By Peter Latham
Modernity – at whichever point in the past – has an arrogance that it, and it alone, is special. It is this mindset which may be to blame for the denial present amongst large portions of the Remain camp. On reflection, it would be foolish to suggest a European modernity constructed in 44 years could so easily overthrow a British heritage coppiced over a millennium. The British are an island people, and it is this which has defined them – Europe is their neighbour, but Poseidon is their partner.
Yet, it’s often when the British forget this that they endanger themselves most. The Ten Year Rule, assuming no major war in the next ten years, continued to 1932 – a decade later, Europe had fallen. Again, John Nott judged in 1981 that there was little threat to the British territories in the South Atlantic; the withdrawal of the last British patrol in the region was announced. A year later, the Falklands had fallen.
Today, the situation is delicate again. Britain, many would say, is in need of friends. Yet friends are not, and never should be, the determiners of national sovereignty. It’s necessary that Britain must be able to defend its freedom – to defend its freedom alone. As many of the (younger) British public may have felt secure in their liberal European future, politicians worldwide have reaped the ‘rewards’ of the end of history through the peace dividend. If Ukraine did not wake them from their slumber, a volatile United States and a flexing China absolutely must.
An independent Trident system is the bedrock of this defence. The conventional forces of the Royal Navy must not, however, take second-place. 95 percent of our trade and 35 percent of our energy is dependent on the sea, as German seamen were once quick to recognise. Yet, although the RN remains one of the few navies to possess blue-water capabilities, it is frankly too small. Despite this, the RN has the ability to be arguably the second most capable navy worldwide. The benefits of a capable, well-funded navy are manifest; most prominent the ability to act independently and avoid defence dependence.
Diplomatically, British influence would be considerably increased, the RN asserting British interests in the key strategic regions of the twenty-first century, particularly East Asia. Such influence creates leverage – something the British government is realising can be very useful. The RN also contributes towards soft power; British military personnel conduct humanitarian and disaster relief operations, boosting the argument that a portion of the foreign aid budget should be diverted towards defence.

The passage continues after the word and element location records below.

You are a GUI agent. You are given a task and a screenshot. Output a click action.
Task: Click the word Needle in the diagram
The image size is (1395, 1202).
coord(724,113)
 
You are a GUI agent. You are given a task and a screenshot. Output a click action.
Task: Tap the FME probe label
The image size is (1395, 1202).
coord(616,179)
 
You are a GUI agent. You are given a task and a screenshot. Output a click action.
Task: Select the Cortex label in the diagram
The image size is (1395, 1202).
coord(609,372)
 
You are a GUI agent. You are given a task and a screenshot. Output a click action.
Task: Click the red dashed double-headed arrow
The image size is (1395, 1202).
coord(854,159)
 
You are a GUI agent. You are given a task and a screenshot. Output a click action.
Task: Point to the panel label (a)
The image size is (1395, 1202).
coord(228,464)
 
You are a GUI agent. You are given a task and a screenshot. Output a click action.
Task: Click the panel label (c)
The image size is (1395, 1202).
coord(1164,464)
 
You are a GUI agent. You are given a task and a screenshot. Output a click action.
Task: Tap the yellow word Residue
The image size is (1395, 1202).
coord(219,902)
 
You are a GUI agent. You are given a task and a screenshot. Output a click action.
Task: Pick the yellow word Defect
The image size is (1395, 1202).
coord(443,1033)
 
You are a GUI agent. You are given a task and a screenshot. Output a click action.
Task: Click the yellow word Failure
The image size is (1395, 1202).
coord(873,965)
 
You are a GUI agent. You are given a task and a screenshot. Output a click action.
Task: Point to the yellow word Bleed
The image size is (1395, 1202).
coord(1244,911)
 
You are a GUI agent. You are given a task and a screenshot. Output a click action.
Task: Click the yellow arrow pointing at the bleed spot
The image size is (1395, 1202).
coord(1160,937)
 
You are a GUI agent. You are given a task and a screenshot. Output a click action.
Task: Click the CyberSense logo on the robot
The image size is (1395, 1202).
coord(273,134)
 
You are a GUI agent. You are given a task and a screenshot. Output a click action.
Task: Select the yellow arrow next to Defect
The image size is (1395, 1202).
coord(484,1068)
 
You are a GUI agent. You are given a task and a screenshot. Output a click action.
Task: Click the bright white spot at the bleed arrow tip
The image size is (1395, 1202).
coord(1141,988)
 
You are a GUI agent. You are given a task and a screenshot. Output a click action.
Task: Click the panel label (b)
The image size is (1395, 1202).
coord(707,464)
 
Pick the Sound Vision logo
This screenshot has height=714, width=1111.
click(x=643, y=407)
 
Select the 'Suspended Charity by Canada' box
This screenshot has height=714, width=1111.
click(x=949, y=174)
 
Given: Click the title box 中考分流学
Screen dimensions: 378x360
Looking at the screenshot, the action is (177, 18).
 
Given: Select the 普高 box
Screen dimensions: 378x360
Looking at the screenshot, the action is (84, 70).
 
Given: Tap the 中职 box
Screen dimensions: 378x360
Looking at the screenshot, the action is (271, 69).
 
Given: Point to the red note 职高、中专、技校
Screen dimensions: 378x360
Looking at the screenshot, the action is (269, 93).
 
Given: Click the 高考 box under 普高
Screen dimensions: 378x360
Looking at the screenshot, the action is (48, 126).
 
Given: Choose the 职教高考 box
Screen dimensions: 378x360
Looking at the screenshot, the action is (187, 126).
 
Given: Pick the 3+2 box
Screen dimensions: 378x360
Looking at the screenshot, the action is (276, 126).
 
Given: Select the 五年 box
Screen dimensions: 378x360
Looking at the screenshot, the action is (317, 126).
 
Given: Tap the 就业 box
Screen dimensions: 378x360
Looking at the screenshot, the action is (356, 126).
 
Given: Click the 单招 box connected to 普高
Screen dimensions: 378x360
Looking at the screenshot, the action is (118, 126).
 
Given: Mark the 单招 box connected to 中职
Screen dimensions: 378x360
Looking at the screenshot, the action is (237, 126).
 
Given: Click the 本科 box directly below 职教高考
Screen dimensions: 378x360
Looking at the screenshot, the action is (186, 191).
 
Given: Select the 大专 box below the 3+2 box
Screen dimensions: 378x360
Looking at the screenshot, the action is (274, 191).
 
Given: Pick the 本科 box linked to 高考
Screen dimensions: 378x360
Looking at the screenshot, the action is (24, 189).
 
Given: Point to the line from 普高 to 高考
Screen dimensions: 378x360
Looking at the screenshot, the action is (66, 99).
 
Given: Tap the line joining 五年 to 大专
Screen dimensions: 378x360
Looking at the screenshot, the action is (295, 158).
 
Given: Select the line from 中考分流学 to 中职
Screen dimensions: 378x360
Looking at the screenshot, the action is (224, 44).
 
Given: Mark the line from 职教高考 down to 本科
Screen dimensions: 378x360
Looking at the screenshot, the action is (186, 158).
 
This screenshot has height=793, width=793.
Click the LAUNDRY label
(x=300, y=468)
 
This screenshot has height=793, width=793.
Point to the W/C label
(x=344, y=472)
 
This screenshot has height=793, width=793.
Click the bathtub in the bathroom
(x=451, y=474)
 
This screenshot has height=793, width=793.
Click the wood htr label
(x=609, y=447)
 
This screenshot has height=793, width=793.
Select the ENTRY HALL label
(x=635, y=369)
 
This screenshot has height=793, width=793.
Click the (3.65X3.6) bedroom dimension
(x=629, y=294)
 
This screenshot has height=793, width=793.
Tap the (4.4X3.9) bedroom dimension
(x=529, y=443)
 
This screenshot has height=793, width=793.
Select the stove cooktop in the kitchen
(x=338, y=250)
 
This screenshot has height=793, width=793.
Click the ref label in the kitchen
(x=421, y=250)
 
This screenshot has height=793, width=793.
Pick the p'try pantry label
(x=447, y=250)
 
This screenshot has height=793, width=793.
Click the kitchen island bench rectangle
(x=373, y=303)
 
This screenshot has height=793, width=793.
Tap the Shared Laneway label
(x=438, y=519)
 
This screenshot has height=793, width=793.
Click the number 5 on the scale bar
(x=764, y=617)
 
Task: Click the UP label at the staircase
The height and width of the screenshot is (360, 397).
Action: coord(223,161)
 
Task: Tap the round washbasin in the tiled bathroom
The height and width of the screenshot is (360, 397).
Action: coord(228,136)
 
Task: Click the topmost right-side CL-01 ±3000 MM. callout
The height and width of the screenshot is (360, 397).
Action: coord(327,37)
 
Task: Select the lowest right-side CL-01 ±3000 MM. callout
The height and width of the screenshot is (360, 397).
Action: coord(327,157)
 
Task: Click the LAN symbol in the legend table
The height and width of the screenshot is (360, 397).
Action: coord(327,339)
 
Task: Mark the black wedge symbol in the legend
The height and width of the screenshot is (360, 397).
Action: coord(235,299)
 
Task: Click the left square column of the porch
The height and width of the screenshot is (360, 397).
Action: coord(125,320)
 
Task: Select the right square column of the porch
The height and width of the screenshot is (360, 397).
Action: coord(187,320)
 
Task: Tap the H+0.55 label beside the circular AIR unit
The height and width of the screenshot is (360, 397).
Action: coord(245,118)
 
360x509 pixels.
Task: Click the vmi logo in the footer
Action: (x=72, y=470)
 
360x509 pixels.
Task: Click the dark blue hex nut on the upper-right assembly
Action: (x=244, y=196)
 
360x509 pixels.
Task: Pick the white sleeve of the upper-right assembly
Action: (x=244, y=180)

Economically, British shipyards provide a key industrial opportunity, particularly relevant if Britain is to lead the advocacy of free trade. British shipyards will only benefit from increased defence spending; increased order numbers equate to lower unemployment, economies of scale and increased potential for foreign export.
The Ministry of Defence, however, must make changes, including the formulation of a long-term schedule and costing for future naval procurement. To do otherwise, as is currently the case, results in severe problems: the loss of skills; the necessity of costly time-fillers; the aging of vessels; the overrun of costs and over-specialisation; the procurement of inappropriate vessels; the dependence upon allies to fill the gap; and the disappearance and unreliability of equipment.
Despite these problems, it seems to be the norm that articles demonstrating the failings of the MoD end with a conciliatory tone. It’s true that the Royal Navy remains one of the most advanced and capable navies in history. Yet, this conclusion must also be candid. The liberal West has experienced peace, and this has allowed your social advances. The equality of sexes, genders, the freedom to debate, to move and to vote without query, the democracy which allows the opposition to oppose these ideas has become the norm. Change, however, doesn’t change. It moves relentlessly: backwards, forwards, sideways. Defence provides an insurance – it provides a chance to retain our values. Not our individual values, but our national value of democratic and judicial self-determination as a United Kingdom, irrespective of outside pressures. Thus, together, it is necessary to support a stronger Royal Navy – for who are so free as the sons of the waves?